The method helped him lose weight, quit smoking, get a promotion, stop picking his nose in public, and that was just the tip of the iceberg. Just like the book told, channeling all the bad stuff inside him into one vile act made him a better person, fully in control of his life.

“Are you sure you don’t want to come over for coffee?” Martha asked, extracting the handle of her yellow suitcase, which Victor had gallantly taken out of the trunk.

“I’d love to, but I need to review some documents before this conference I’m interpreting tomorrow. It’s for the UN, actually.”

“Babe, that’s a huge step up!” she hugged him, not letting go for a solid couple of breaths. It felt good to share this accomplishment with her.

He watched her disappear behind the door of her apartment, her nice apartment that was off-limits to him. He never went inside as he was afraid that the urges would be too strong. He had ways of working around that, like special bags that captured not just substance but also odour he could use to collect his gifts off the floor and dispose of them. But he didn’t want to take any chances.

The evening was calm in his neat apartment. Persian takeaway, a nice little pot of mint tea, and meticulously prepared notes for tomorrow. He wanted the result of his work to be perfect, to masterfully mimic every linguistic quirk the two top dogs presenting tomorrow had. Even if no one noticed, he would.
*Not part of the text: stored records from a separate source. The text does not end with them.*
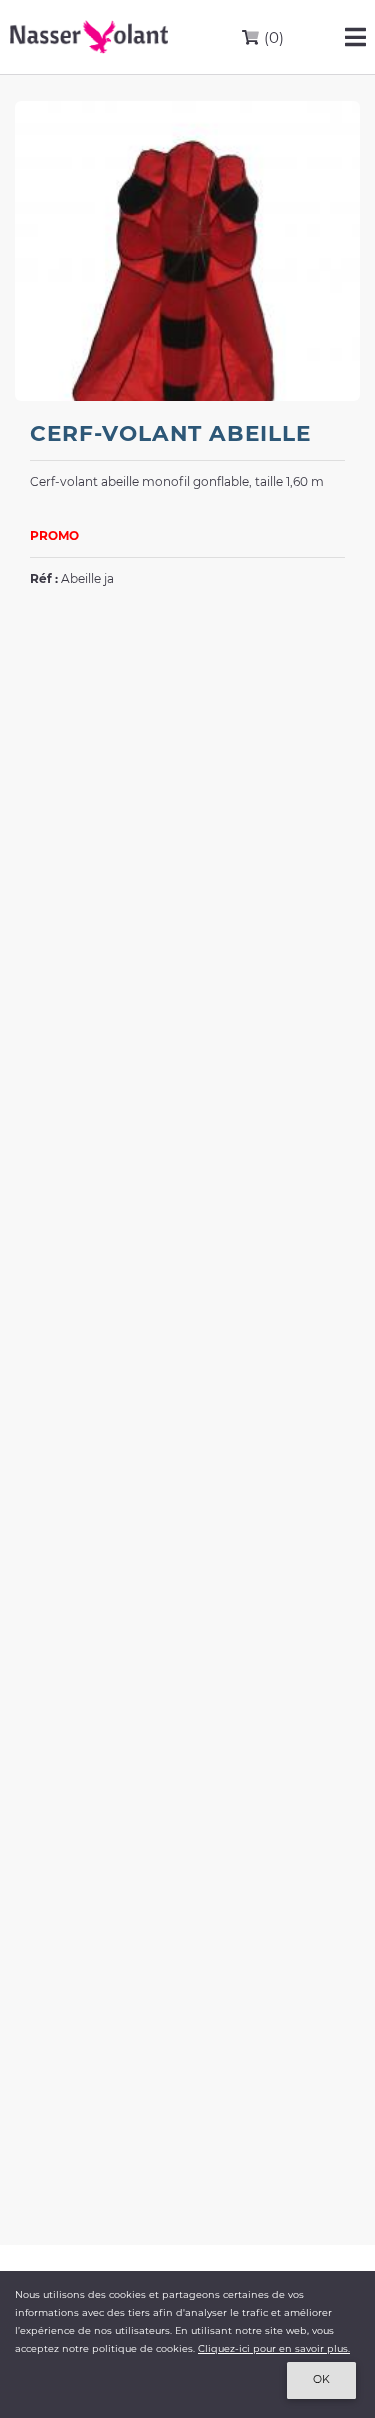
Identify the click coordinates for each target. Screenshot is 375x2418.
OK (321, 2379)
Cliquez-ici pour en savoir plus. (274, 2348)
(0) (272, 37)
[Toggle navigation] (355, 37)
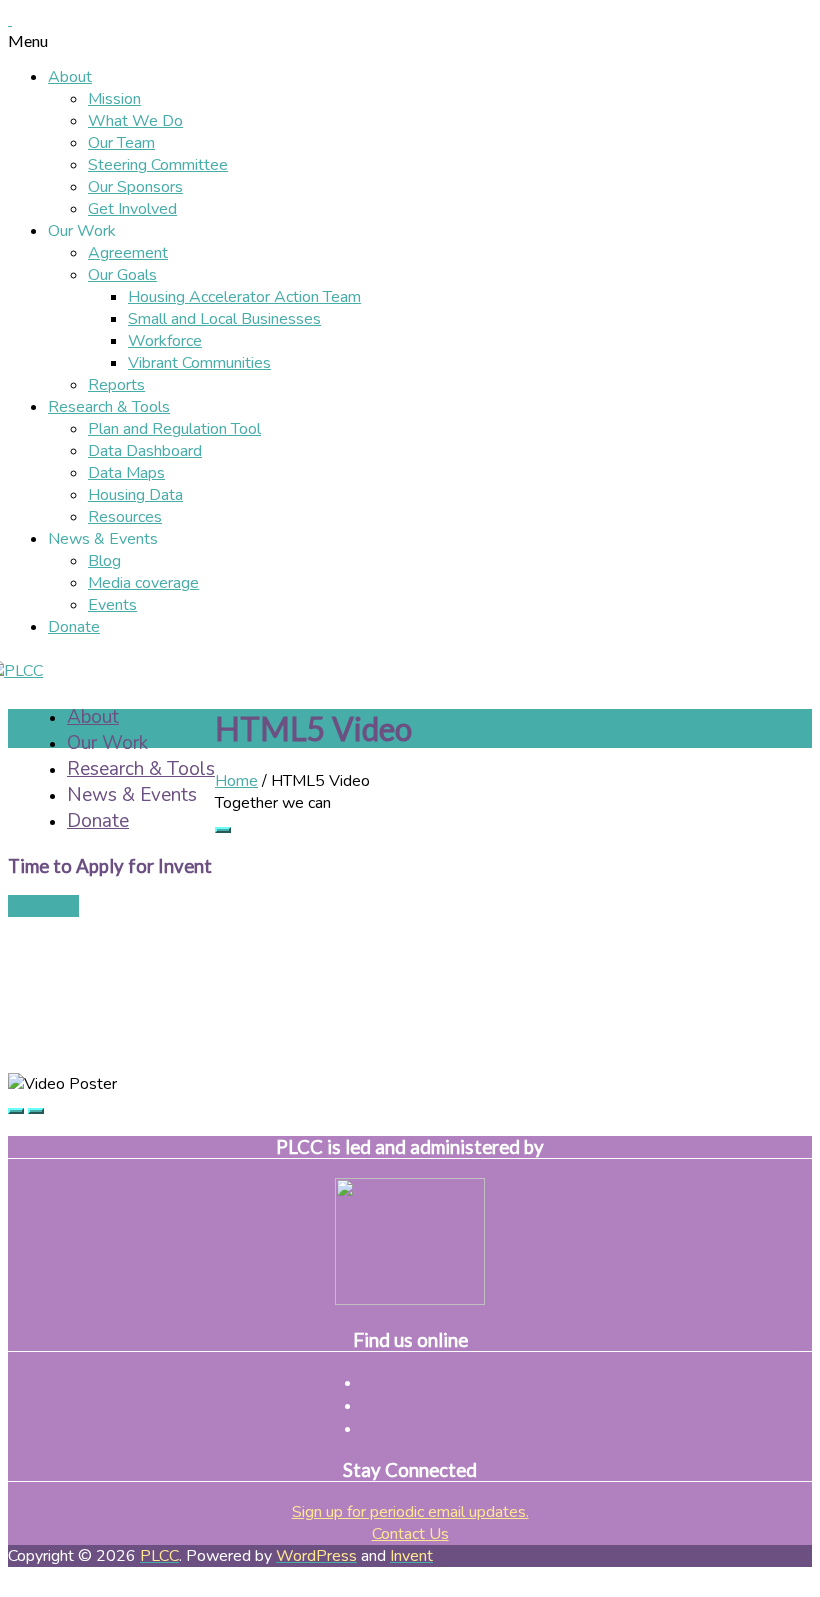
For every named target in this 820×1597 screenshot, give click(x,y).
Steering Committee (158, 165)
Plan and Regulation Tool (174, 429)
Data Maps (126, 473)
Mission (114, 99)
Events (112, 605)
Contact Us (410, 1534)
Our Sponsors (135, 187)
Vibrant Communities (199, 363)
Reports (116, 385)
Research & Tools (109, 407)
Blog (104, 561)
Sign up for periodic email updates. (410, 1512)
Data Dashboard (145, 451)
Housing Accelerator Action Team (244, 297)
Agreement (128, 253)
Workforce (165, 341)
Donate (74, 627)
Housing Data (135, 495)
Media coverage (143, 583)
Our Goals (122, 275)
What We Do (135, 121)
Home (236, 781)
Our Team (121, 143)
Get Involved (132, 209)
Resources (125, 517)
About (70, 77)
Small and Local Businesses (224, 319)
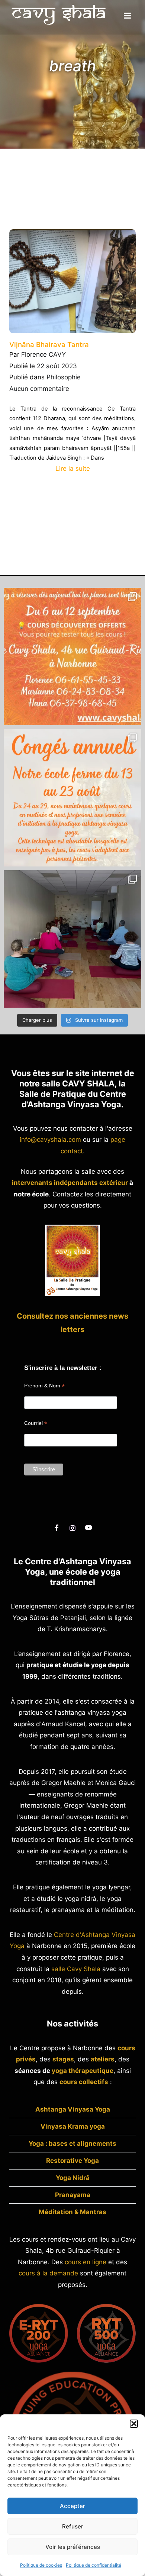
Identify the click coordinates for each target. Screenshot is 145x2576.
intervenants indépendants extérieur (70, 1182)
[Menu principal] (127, 16)
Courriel (35, 1423)
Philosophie (63, 377)
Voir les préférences (72, 2546)
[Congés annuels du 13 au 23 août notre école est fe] (72, 797)
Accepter (72, 2505)
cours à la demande (48, 2273)
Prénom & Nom (44, 1385)
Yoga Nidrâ (73, 2177)
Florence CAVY (43, 354)
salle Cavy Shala (75, 1969)
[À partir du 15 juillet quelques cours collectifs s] (72, 939)
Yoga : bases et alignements (72, 2143)
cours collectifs (83, 2082)
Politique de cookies (41, 2565)
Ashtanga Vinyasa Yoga (72, 2109)
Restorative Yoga (72, 2160)
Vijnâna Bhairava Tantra (49, 344)
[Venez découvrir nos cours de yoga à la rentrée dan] (72, 656)
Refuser (72, 2526)
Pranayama (72, 2194)
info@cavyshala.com (50, 1139)
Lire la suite (72, 468)
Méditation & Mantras (72, 2212)
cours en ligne (85, 2262)
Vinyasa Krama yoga (73, 2126)
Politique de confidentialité (93, 2565)
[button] (134, 2423)
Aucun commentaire (39, 388)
His phone buzzed, only it was not the Pomodoro timer he hoped to hear but a message from Martha.

“Victor, I found a piece of shit  in my bag!!!”

Three dots engaged in a silent waltz. Did he? It was an eventful weekend, so forgetting something like that would be normal. But no. Of course he did. How could he have resisted? It was there, lying in the open, with all its folds and designer fabric. It came so quickly, and then Martha called him from outside, because she had spotted a deer (“just like Bambie!”) frolicking in the wheat field.

Was it all over now? The three dots kept twirling on the screen, as if stuck in a glitch. A second buzz. Finally.

“I told you there were badgers in that house!”


“And you didn’t believe me!”


“Must have been a huge badger by the looks of the… thing”

“Gonna change my review to four stars. And tell them to call pest control,” Victor texted back.


“Oh it’s nothing. We’ll have something to remember.”


“Good luck tomorrow! I love you.”

The first “I love you”. The gift kept on giving.